Martin Menem y Lule Menem: la relación Tapia y Toviggino ¿alcanza también a los riojanos?
No obstante, al Presidente no le agrada nombrar cargos con perfiles políticos como el de Mahiques. Milei suele preferir figuras “simbólicas”. Entre sus opciones para Justicia figuraban Diego Luciani, el fiscal de la causa que desembocó en la detención de Cristina Kirchner, o la jueza Sandra Arroyo Salgado, exesposa de Alberto Nisman, a quien, justamente, mencionó en el Congreso este domingo.

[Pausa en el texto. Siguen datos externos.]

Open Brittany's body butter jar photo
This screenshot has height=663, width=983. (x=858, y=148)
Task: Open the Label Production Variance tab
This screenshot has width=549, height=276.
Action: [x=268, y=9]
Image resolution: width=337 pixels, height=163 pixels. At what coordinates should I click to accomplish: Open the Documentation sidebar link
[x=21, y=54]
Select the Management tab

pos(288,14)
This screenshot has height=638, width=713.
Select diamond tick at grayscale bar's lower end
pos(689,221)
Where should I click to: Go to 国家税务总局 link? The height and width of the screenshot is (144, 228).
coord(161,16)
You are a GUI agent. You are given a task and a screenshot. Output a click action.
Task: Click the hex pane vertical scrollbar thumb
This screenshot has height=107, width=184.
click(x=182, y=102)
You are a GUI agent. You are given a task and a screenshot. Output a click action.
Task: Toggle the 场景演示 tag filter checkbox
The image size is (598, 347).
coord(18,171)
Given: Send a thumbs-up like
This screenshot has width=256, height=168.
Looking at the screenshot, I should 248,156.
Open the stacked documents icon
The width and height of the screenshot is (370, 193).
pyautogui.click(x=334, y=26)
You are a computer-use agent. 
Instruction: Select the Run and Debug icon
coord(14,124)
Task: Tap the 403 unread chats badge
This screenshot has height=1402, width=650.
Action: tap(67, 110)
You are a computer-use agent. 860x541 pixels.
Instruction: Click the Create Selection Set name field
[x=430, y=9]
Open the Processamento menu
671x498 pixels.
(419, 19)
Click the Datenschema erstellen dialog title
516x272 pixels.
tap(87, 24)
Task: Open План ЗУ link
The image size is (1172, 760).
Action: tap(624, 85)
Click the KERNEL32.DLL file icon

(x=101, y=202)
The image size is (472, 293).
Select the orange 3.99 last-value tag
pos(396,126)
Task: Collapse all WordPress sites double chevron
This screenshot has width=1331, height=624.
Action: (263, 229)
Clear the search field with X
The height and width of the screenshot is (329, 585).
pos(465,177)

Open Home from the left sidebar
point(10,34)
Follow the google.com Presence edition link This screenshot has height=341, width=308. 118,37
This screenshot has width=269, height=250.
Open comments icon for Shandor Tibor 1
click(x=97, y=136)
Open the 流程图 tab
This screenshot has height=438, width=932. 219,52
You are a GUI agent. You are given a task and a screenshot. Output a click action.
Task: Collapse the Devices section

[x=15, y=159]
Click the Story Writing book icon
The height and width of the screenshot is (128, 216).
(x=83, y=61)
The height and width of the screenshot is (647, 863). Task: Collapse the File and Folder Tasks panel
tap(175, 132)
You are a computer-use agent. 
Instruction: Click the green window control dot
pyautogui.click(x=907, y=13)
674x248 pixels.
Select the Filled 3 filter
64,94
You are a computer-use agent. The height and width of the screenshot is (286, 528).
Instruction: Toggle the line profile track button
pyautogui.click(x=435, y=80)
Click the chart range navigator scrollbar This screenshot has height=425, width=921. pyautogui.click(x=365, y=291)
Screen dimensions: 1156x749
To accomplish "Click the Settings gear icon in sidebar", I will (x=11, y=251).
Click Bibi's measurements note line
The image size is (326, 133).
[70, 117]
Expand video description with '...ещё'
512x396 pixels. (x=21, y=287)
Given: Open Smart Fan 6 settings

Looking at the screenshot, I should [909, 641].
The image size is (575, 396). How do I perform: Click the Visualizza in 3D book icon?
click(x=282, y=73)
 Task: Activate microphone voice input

Sin embargo, la presión de los Menem y la conveniencia estratégica de Karina Milei terminaron inclinando la balanza hacia Mahiques, aun con sus vínculos con la AFA. Y aquí surge otra duda: la relación con Tapia y Toviggino, ¿llega también a los riojanos?
No sorprende que, en las conversaciones sobre la sucesión de Cúneo Libarona, haya surgido el nombre de Tech Security, la empresa de Adrián Menem —hermano de Martín— que posee el contrato para custodiar, casualmente, el predio de la AFA en Ezeiza.
Así, la llegada de Mahiques al Ministerio de Justicia traza un escenario donde la épica conspirativa convive con acuerdos en voz baja y donde la ofensiva contra la AFA coexiste con la persistencia de vínculos que no se terminan de cortar.